Leetcode 的Array相关题目,Two Sum,3Sum,3Sum Closet,4Sum。都是给定一个整形数组(以vector形式给出),给定一个target number。在数组里找出若干个数,使得和为target number,或者最接近target number。返回满足条件的数组元素或者元素索引。
错误思路:开始想到的思路,排序后,通过两边指针夹逼的形式,排序复杂度为nlogn,两边夹逼复杂度为n。但是这题要求返回元素位置,而排序改变了元素。自然想到使用map,存储元素位置,但是既然使用了map,这题还得nlogn的复杂度,显然不太科学。于是有了下面的思路。
正确思路:通过一个map存储纪录每个元素的位置。扫一遍数组,对每一个元素,计算gap,然后在map中查找,key为gap的位置是否存在。

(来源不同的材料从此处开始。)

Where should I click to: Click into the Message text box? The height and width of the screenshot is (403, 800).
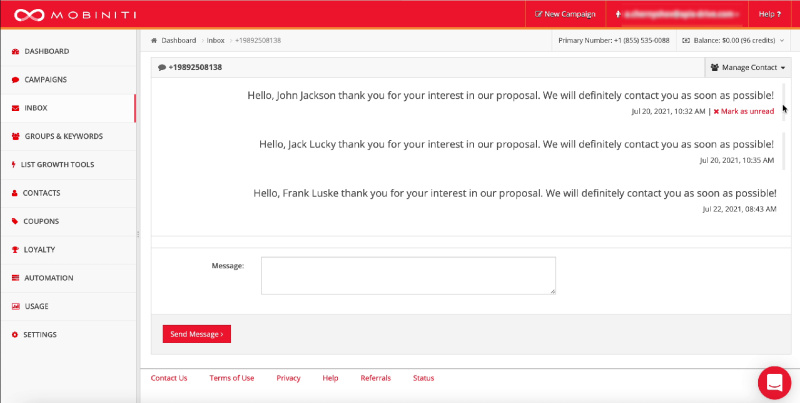pyautogui.click(x=408, y=275)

由于在map中执行find操作,时间复杂度为1,故整体时间复杂度为n, Accepted.
- class Solution {
- public:
- vector<int> twoSum(vector<int> &numbers, int target) {
- vector<int> ret;
- int len = numbers.size();
- map<int, int> mp;
- for (int i = 0; i < len; ++i)
- mp[numbers[i]] = i;
-
- for (int i = 0; i < len; ++i) {
- int gap = target - numbers[i];
- if (mp.find(gap) != mp.end() && mp[gap] != i) {
- ret.push_back(i+1);
- ret.push_back(mp[gap]+1);
- break;
- }
- }
- return ret;
- }
- };
- class Solution {
- public:
- int threeSumClosest(vector<int> &num, int target) {
- int sum = num[0] + num[1] + num[2];
- int gap = abs(sum - target);
- int min_gap = gap;
- int ret = 0;
- sort(num.begin(), num.end());
- for (auto a = num.begin(); a != prev(num.end(), 2); ++a) {
- auto b = next(a);
- auto c = prev(num.end(), 1);
- while (b < c) {
- sum = *a + *b + *c;
- gap = sum - target;
- if (abs(gap) <= min_gap) {
- ret = sum;
- min_gap = abs(gap);
- }
- if (gap == 0)
- return ret;
- else if (gap > 0)
- c--;
- else
- b++;
- }
- }
-
- return ret;
-
- }
- };
- class Solution {
- public:
- vector<vector<int> > threeSum(vector<int> &num) {
- vector<vector<int> > ret;
- if (num.size() < 3)
- return ret;
-
- sort(num.begin(), num.end());
- for (auto a = num.begin(); a != prev(num.end(), 2); ++a) {
- if (a != num.begin() && *a == *(a-1))
- continue;
- auto b = next(a);
- auto c = prev(num.end(), 1);
- while (b < c) {
- int target= *a + *b + *c;
- if (target == 0) {
- ret.push_back({*a, *b, *c});
- ++b;
- while (*b == *(b-1))
- ++b;
- --c;
- while (*c == *(c+1))
- --c;
- }
- else if (target > 0)
- --c;
- else
- ++b;
- }
- }
- return ret;
- }
- };
- class Solution {
- public:
- vector<vector<int> > fourSum(vector<int> &num, int target) {
- vector<vector<int> > ret;
- if (num.size() < 4)
- return ret;
- sort(num.begin(), num.end());
- map<int, vector<pair<int, int> > > mp;
-
- for (int i = 0; i < num.size(); ++i)
- for (int j = i+1; j < num.size(); ++j) {
- int index = num[i] + num[j];
- mp[index].push_back(make_pair(i, j));
- }
-
- int gap = 0;
- for (int i = 0; i < num.size(); ++i) {
- for (int j = i+1; j < num.size(); ++j) {
- gap = target - num[i] - num[j];
- if (mp.find(gap) == mp.end())
- continue;
- auto tmp = mp[gap];
- for (int k = 0; k < tmp.size(); ++k) {
- //if (i <= tmp[k].second)
- // continue;
- //ret.push_back({num[tmp[k].first], num[tmp[k].second], num[i], num[j]});
- if (j >= tmp[k].first)
- continue;
- ret.push_back({num[i], num[j], num[tmp[k].first], num[tmp[k].second]});
-
- }
- }
- }
-
- sort(ret.begin(), ret.end());
- ret.erase(unique(ret.begin(), ret.end()), ret.end());
- return ret;
- }
- };